*Work to be completed:* Translate this sentence from the question about transforming data below into Spanish: "Fundamentally, our goal in analyzing data is to elucidate and analyze patterns in the data."

*Passage given:*

......

# Why is transforming data valid, and how do we know, in general, that any given transformation is valid to apply?

I'm aware that we often transform data to make it easier to analyze. For instance, we will sometimes transform data by applying the logarithm function. In the case of the logarithm function, I'm not sure exactly why this is done in general, but I know that, in the case of financial equities data, this makes the data "more normally distributed", which then makes it easier to analyze by applying theorems/techniques that assume normally distributed data.

I've been wondering two closely related questions: (1) Why this is a valid thing to do; (2) How do we know, in general, that any given transformation is valid to apply? In pondering these two questions, I recall a number of things that might be relevant:

1. I recall that, in probability theory, we can transform random variables (see chapter 8 Transformations of Introduction to Probability, second edition, by Blitzstein and Hwang). But do these transformation preserve the fundamental structure of the data? Mathematically, I'm not completely sure what the condition is to definitively say that the transformation preserves the fundamental structure of the data, but I think it is something along the lines of the function being one-to-one or the function being linear (rather than nonlinear)?

2. Related to point 1., I am reminded of exercise 1.4 from Pattern Recognition and Machine Learning by Christopher Bishop (see my questions here and here).

Having thought about (1), I suspect that it has to do with whether or not the transformation is changing the fundamental structure of the data. Fundamentally, our goal in analyzing data is to elucidate and analyze patterns in the data. But when we transform the data, how do we know that this operation preserves the fundamental structure/information of the data, so as to not change/destroy the signal/information/patterns that are embedded within it? I suspect that, when we apply a valid transformation to the data, we are, in some sense, only altering the "superficial" structure of the data, and not the "fundamental" structure.

Having thought about (2), I suspect that it has to do with, as I described above, whether the transformation is one-to-one/linear/nonlinear/etc.

As you can see, my thoughts on this matter are quite vague and uncertain. I would greatly appreciate it if people would please take the time to provide a more definitive and clear explanation on this, and the relevant mathematics (particular with regards to (2)).

## EDIT:

With regards to monotonicity, my understanding is that, although monotonic functions are one-to-one, they are not necessarily linear. And if you look at my links to my math.stackexchange questions for exercise 1.4 of Bishop, you'll see that non-linear transformations of data lead to certain problems (that is, some information is lost).

## 1 Answer

The discussion you have in your question seems reasonable. One facet that seems to be in all the transformations I know of is that they are monotonic, thus this seems an important part of the “structure” of the original data that must be kept post transform. The signal remains, it is more a different way of viewing the same thing, with some views more helpful at different times. At times interpretability may become more difficult, but that is sometimes worth it if say now the assumptions hold and thus you can remain within say a regression framework, which is sometimes helpful.

......

*Rows:*
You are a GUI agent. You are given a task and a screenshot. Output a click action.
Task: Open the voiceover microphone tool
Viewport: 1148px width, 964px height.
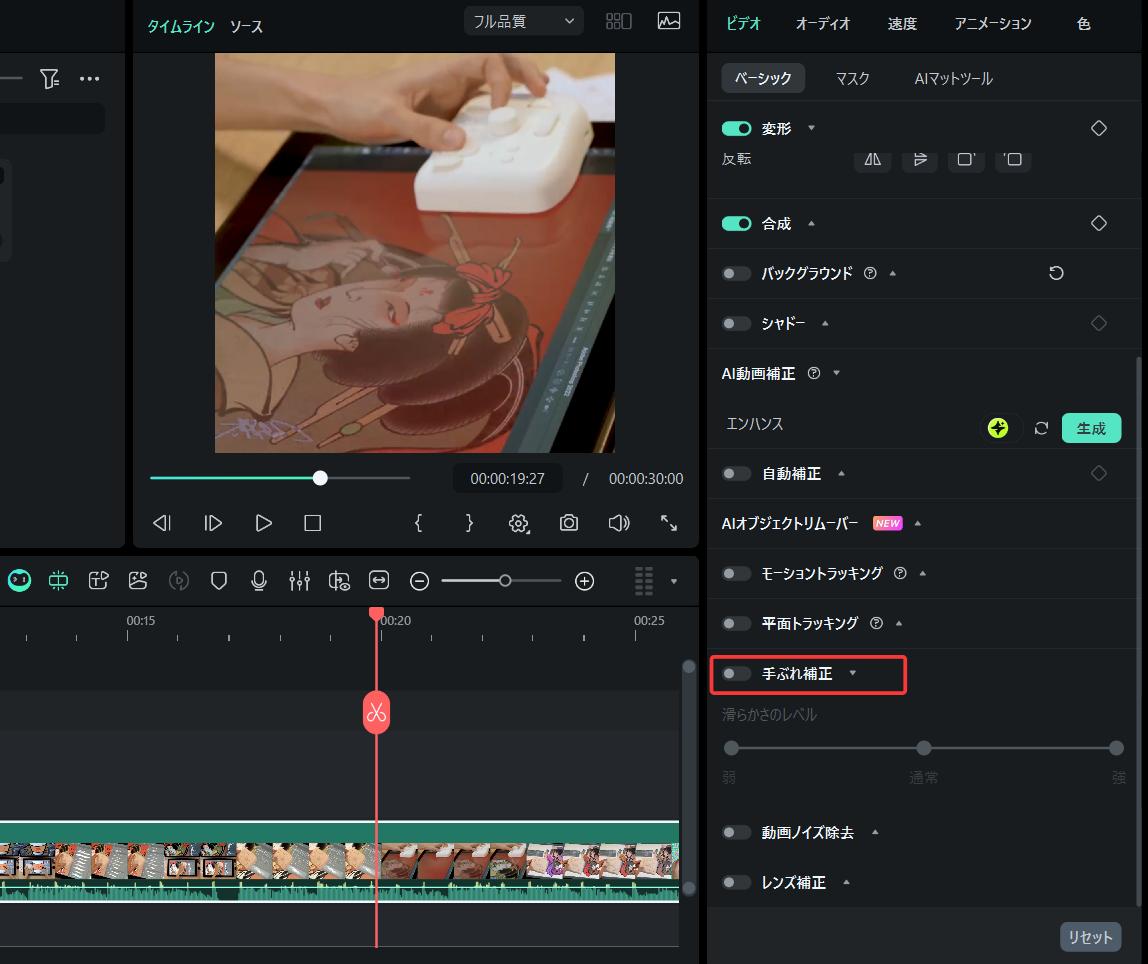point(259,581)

......

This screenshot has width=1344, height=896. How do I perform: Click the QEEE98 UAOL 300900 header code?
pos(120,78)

......

*Solution for this problem:* En esencia, nuestro objetivo al analizar datos es esclarecer y analizar los patrones presentes en los datos.